Instructions for the task
The records are to be copied in their entirety, exactly as given.

Records for this task
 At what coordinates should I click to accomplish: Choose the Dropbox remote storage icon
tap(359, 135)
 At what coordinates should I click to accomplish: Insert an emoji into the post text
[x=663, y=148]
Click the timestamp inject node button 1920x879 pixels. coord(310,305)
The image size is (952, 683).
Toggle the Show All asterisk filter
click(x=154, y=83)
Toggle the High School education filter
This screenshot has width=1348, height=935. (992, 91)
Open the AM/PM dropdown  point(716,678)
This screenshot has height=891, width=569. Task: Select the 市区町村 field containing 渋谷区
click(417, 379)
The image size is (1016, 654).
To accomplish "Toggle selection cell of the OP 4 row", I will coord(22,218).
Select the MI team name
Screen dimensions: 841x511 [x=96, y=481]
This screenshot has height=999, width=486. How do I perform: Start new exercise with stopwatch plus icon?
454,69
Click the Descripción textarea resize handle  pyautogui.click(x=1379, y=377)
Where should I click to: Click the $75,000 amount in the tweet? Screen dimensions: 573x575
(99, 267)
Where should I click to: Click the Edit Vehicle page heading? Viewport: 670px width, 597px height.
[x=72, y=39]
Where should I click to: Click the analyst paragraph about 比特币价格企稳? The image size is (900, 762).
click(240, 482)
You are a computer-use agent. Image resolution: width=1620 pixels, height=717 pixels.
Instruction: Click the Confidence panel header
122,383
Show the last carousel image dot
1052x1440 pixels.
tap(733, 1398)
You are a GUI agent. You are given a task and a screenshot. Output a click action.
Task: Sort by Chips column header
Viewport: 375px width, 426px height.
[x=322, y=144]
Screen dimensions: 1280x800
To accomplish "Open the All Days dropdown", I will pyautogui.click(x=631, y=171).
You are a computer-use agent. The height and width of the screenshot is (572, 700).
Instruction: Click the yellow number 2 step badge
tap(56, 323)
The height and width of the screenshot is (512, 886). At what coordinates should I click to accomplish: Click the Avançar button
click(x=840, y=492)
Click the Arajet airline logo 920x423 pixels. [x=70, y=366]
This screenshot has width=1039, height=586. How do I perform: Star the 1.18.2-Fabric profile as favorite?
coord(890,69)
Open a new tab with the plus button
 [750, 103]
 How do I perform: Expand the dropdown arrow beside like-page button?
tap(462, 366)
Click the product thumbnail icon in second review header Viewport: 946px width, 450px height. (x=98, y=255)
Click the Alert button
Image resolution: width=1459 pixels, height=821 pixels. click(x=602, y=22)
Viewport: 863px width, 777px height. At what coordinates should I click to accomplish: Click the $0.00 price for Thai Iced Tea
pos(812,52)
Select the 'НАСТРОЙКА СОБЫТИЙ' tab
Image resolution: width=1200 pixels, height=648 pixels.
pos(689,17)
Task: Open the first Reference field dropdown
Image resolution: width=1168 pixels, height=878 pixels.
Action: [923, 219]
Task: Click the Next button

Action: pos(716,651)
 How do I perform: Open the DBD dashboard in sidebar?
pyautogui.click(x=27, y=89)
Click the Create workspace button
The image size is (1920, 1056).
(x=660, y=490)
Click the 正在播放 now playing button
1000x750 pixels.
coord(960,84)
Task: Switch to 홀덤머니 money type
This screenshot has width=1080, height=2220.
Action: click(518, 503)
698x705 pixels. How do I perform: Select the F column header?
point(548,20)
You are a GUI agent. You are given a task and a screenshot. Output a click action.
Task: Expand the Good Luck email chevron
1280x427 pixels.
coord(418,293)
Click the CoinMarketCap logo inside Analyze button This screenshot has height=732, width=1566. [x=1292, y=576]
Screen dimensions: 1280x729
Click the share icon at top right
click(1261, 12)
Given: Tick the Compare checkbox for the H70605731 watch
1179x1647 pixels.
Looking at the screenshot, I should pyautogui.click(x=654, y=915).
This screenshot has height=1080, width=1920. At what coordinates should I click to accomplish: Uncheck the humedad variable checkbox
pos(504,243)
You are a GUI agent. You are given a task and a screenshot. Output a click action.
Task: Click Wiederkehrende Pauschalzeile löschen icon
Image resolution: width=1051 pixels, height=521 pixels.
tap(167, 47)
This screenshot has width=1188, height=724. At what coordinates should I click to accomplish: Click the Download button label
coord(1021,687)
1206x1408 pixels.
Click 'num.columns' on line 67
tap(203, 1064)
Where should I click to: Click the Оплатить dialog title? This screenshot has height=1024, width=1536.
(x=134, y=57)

Worked solution
 At what coordinates should I click to accomplish: Choose the Dropbox remote storage icon
tap(359, 135)
 At what coordinates should I click to accomplish: Insert an emoji into the post text
[x=663, y=148]
Click the timestamp inject node button 1920x879 pixels. coord(310,305)
The image size is (952, 683).
Toggle the Show All asterisk filter
click(x=154, y=83)
Toggle the High School education filter
This screenshot has width=1348, height=935. (992, 91)
Open the AM/PM dropdown  point(716,678)
This screenshot has height=891, width=569. Task: Select the 市区町村 field containing 渋谷区
click(417, 379)
The image size is (1016, 654).
To accomplish "Toggle selection cell of the OP 4 row", I will coord(22,218).
Select the MI team name
Screen dimensions: 841x511 [x=96, y=481]
This screenshot has height=999, width=486. How do I perform: Start new exercise with stopwatch plus icon?
454,69
Click the Descripción textarea resize handle  pyautogui.click(x=1379, y=377)
Where should I click to: Click the $75,000 amount in the tweet? Screen dimensions: 573x575
(99, 267)
Where should I click to: Click the Edit Vehicle page heading? Viewport: 670px width, 597px height.
[x=72, y=39]
Where should I click to: Click the analyst paragraph about 比特币价格企稳? The image size is (900, 762).
click(240, 482)
You are a computer-use agent. Image resolution: width=1620 pixels, height=717 pixels.
Instruction: Click the Confidence panel header
122,383
Show the last carousel image dot
1052x1440 pixels.
tap(733, 1398)
You are a GUI agent. You are given a task and a screenshot. Output a click action.
Task: Sort by Chips column header
Viewport: 375px width, 426px height.
[x=322, y=144]
Screen dimensions: 1280x800
To accomplish "Open the All Days dropdown", I will pyautogui.click(x=631, y=171).
You are a computer-use agent. The height and width of the screenshot is (572, 700).
Instruction: Click the yellow number 2 step badge
tap(56, 323)
The height and width of the screenshot is (512, 886). At what coordinates should I click to accomplish: Click the Avançar button
click(x=840, y=492)
Click the Arajet airline logo 920x423 pixels. [x=70, y=366]
This screenshot has width=1039, height=586. How do I perform: Star the 1.18.2-Fabric profile as favorite?
coord(890,69)
Open a new tab with the plus button
 [750, 103]
 How do I perform: Expand the dropdown arrow beside like-page button?
tap(462, 366)
Click the product thumbnail icon in second review header Viewport: 946px width, 450px height. (x=98, y=255)
Click the Alert button
Image resolution: width=1459 pixels, height=821 pixels. click(x=602, y=22)
Viewport: 863px width, 777px height. At what coordinates should I click to accomplish: Click the $0.00 price for Thai Iced Tea
pos(812,52)
Select the 'НАСТРОЙКА СОБЫТИЙ' tab
Image resolution: width=1200 pixels, height=648 pixels.
pos(689,17)
Task: Open the first Reference field dropdown
Image resolution: width=1168 pixels, height=878 pixels.
Action: [923, 219]
Task: Click the Next button

Action: pos(716,651)
 How do I perform: Open the DBD dashboard in sidebar?
pyautogui.click(x=27, y=89)
Click the Create workspace button
The image size is (1920, 1056).
(x=660, y=490)
Click the 正在播放 now playing button
1000x750 pixels.
coord(960,84)
Task: Switch to 홀덤머니 money type
This screenshot has width=1080, height=2220.
Action: click(518, 503)
698x705 pixels. How do I perform: Select the F column header?
point(548,20)
You are a GUI agent. You are given a task and a screenshot. Output a click action.
Task: Expand the Good Luck email chevron
1280x427 pixels.
coord(418,293)
Click the CoinMarketCap logo inside Analyze button This screenshot has height=732, width=1566. [x=1292, y=576]
Screen dimensions: 1280x729
Click the share icon at top right
click(1261, 12)
Given: Tick the Compare checkbox for the H70605731 watch
1179x1647 pixels.
Looking at the screenshot, I should pyautogui.click(x=654, y=915).
This screenshot has height=1080, width=1920. At what coordinates should I click to accomplish: Uncheck the humedad variable checkbox
pos(504,243)
You are a GUI agent. You are given a task and a screenshot. Output a click action.
Task: Click Wiederkehrende Pauschalzeile löschen icon
Image resolution: width=1051 pixels, height=521 pixels.
tap(167, 47)
This screenshot has width=1188, height=724. At what coordinates should I click to accomplish: Click the Download button label
coord(1021,687)
1206x1408 pixels.
Click 'num.columns' on line 67
tap(203, 1064)
Where should I click to: Click the Оплатить dialog title? This screenshot has height=1024, width=1536.
(x=134, y=57)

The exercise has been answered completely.